Tareas ::
1/ En el fragmento sobre el rodaje de Halcones de la noche, ¿a quién llamó Universal para dirigir la película?
2/ Indica si cada afirmación coincide con el fragmento sobre el rodaje de Halcones de la noche y cita las palabras del texto que lo deciden: (a) Gary Nelson fue despedido después de una semana de rodaje; (b) Bruce Malmuth ya había dirigido varios largometrajes completos; (c) el público de las proyecciones test reaccionó mal.

Fragmento del documento ::
· · ·
Todo, ciertamente, con una pinta fabulosa, hasta que llegó la hora de la producción. Pasada tan solo una semana de rodaje, el director Gary Nelson (un tipo con, sobre todo, carrera en Walt Disney Pictures), fue despedido por el estudio, probablemente por no cumplir con los plazos estipulados. Stallone, que, como sabemos, era bastante propenso a mandar en todos sus rodajes, decidió liarse la manta a la cabeza y ponerse a dirigir provisionalmente, con tal de no perder un solo día. Esto complicó aún más las cosas, puesto que el Sindicato de Directores de America no permitía que alguien que no estaba contratado para ese puesto lo ejerciera. Así, precipitadamente, Universal llamó a un tal Bruce Malmuth, realizador sin demasiada experiencia y que nunca había dirigido un largometraje completo. La filmografía de Malmuth, en el futuro, solo abarcaría cuatro películas más, con Difícil de matar (1990) –uno de los primeros y mejores trabajos de Steven Seagal– como aportación más memorable.
La película que finalmente se materializaría en Halcones de la noche no resultó ser nada buena, aunque no parece pertinente cargar la culpa sobre el novato Malmuth. Lo cierto es que, leyendo acerca de los avatares del rodaje y su post-producción, parece claro que nos encontramos ante uno de esos casos de manual en los que todas y cada una de las personas involucradas, delante y detrás de la cámara, han hecho denodados esfuerzos para que la película sea un desastre. Por un lado, tenemos a un estudio que, llegado el día de editar la película, se encuentra con un mamotreto de dos horas y media cuya calidad, en cualquier caso, no parece justificar tal extensión. Por otro, tenemos a un Stallone endiosado, que se muestra abiertamente celoso de su compañero de rodaje Rutger Hauer por, en su opinión, quitarle protagonismo, manteniendo una competición bastante absurda y seguramente no correspondida (téngase en cuenta, para añadir más capas de complejidad a la historia, que Hauer ni siquiera había rodado todavía Blade Runner, por lo que no era mucho más que un pobre holandés desconocido). Estas dos problemáticas colisionan en un montaje final polémico: confirmando la teoría conspiranoica de Stallone, al estudio le acaba atrayendo más la historia del villano Hauer que la del poli, sacando adelante una versión editada de la película con más énfasis en su personaje. Y no parece que fuera un destrozo: según la biografía Stallone: A Rocky Life (1998) escrita por Frank Stanello, el público que acudió a las proyecciones test de Universal reaccionó francamente bien.
· · ·
Datos guardados ::
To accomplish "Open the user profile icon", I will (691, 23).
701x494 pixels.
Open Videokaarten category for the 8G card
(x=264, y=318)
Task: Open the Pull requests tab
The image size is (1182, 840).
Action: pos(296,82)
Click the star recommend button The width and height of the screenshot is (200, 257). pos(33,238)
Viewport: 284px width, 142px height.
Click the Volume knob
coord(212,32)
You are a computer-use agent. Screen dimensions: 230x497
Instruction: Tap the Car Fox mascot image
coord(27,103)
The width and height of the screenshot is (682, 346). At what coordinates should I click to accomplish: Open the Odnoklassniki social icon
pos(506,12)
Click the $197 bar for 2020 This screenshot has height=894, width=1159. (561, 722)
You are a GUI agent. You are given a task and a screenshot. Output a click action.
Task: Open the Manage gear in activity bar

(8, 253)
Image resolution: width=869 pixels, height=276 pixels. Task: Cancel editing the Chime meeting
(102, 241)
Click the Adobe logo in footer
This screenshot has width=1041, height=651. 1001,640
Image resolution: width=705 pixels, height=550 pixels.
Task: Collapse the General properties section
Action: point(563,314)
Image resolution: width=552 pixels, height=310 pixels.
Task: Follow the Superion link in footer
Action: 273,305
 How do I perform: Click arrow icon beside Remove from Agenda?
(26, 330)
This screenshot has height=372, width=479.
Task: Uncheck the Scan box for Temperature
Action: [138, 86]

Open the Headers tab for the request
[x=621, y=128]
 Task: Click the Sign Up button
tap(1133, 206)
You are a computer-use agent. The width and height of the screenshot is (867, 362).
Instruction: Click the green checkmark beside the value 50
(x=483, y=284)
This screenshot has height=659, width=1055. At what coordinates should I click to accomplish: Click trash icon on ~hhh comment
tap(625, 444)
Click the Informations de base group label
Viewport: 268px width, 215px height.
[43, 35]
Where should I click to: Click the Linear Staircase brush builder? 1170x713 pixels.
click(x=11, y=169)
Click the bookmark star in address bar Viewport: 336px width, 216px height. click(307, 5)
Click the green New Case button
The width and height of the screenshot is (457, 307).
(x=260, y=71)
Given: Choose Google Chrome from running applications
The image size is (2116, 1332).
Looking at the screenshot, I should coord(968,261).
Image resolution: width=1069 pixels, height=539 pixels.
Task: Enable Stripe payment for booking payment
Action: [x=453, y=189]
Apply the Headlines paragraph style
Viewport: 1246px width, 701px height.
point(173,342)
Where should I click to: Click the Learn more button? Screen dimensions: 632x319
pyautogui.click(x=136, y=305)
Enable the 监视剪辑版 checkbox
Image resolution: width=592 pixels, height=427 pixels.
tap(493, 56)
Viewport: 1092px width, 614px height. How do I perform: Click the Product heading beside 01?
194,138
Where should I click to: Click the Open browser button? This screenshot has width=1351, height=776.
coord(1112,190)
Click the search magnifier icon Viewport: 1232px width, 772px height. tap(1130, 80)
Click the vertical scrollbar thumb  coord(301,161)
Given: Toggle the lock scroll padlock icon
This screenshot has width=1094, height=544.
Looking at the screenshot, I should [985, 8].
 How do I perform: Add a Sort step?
· · ·
Respuestas correctas ::
1/ A Bruce Malmuth.

2/
(a) Sí: «Pasada tan solo una semana de rodaje» y «fue despedido por el estudio».
(b) No: «nunca había dirigido un largometraje completo».
(c) No: «el público que acudió a las proyecciones test de Universal reaccionó francamente bien».